In the time that I have been working as a broadcast engineer, I have seen some pretty unique transmitter sites. The aforementioned power plant, with the antenna mounted on a smoke stack. The more traditional AM station, is located in a swamp. Other stations both AM and FM combined into one antenna, etc.

WGDJ AM transmitter site
WGDJ AM transmitter site

This is WGDJ, 1300 KHz, Albany, NY.  It is located in what might be a swamp if we were not experiencing marginal drought conditions this summer.  The transmitter is located along route 9J.  It is a four-tower directional daytime, 10 KW, and a six-tower directional night time, 5 KW.  Nothing spectacular, 90-degree towers, spaced 90 degrees apart.  Since they are below 200 feet, they don’t need to be lit or painted, which is nice.

WGDJ directional antenna towers
WGDJ directional antenna towers

The building and all the towers are on 20-foot-high steel stilts.  The area is right next to the Hudson River and often floods in the springtime.

Back of WGDJ transmitter building
Back of WGDJ transmitter building

The transmitter site sort of reminds me of something I once saw at coastal radio stations WCC and KPH.  They were located along saltwater bays.

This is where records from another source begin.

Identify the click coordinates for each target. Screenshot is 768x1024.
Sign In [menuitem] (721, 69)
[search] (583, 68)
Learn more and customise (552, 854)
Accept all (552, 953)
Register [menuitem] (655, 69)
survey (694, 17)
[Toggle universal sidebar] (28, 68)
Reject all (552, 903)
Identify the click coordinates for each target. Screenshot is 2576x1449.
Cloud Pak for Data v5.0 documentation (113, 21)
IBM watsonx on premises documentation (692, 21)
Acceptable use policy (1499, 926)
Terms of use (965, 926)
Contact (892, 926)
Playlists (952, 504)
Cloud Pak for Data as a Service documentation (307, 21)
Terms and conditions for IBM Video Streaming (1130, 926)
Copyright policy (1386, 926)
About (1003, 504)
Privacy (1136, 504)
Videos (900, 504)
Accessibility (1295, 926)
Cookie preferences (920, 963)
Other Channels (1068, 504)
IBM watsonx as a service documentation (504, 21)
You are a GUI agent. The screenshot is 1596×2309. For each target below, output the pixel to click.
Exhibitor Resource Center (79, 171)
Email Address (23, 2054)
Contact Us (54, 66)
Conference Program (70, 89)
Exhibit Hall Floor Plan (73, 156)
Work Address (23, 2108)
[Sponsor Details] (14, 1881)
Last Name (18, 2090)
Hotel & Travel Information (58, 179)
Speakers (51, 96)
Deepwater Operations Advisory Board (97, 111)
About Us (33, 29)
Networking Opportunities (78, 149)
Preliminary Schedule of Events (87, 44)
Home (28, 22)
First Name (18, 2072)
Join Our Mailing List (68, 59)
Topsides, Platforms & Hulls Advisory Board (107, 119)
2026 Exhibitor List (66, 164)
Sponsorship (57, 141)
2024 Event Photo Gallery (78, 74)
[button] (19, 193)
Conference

Phasor with Nautel XR12 transmitter
Phaors with Nautel XR12 transmitter

The station signed on the air in 1963. Initially, it was a 5 KW daytimer only.  They added night operation sometime in the seventies. Around 2006 or so, they went to 10 KW day, 5 KW night.  The phasor is gigantic for a 5 KW station, or even a 10 KW station.  I’ve seen smaller phasors on 50 KW directionals.  It has a “Quakertown, PA” nameplate on it, which may be the forerunner of Phasetek.  There is a rare art form to creating a functional, yet space economical phasor.  Harris could sometimes pull it off, RCA did well, Kintronics seems to be the one of the top phasor makers today.

The main transmitter is a Nautel XR12, which has a very similar look as the V series FM transmitters.  The backup transmitter is a MW5A, which, quite frankly scares me.  The site was just recently air-conditioned, which means the MW5A transmitter was sucking swamp air through it for 25 years.  I do not want to turn that thing on under any circumstances.

Nautel XR12 medium wave transmitter
Nautel XR12 medium wave transmitter

All in all, the station has a pretty good signal into the capital city of New York.  It nulls to the west, somewhat.  Being on 1300, it doesn’t carry as far as some of the other class B AM stations like WROW 590 kHz, but it does alright.

After years of neglect, the station is making a bit of a comeback in the Albany market.  They do a lot of local talk radio, which, when the other station is carrying almost all satellite syndicated talk, is making an impression.  Being the state capital, there is a lot of fodder.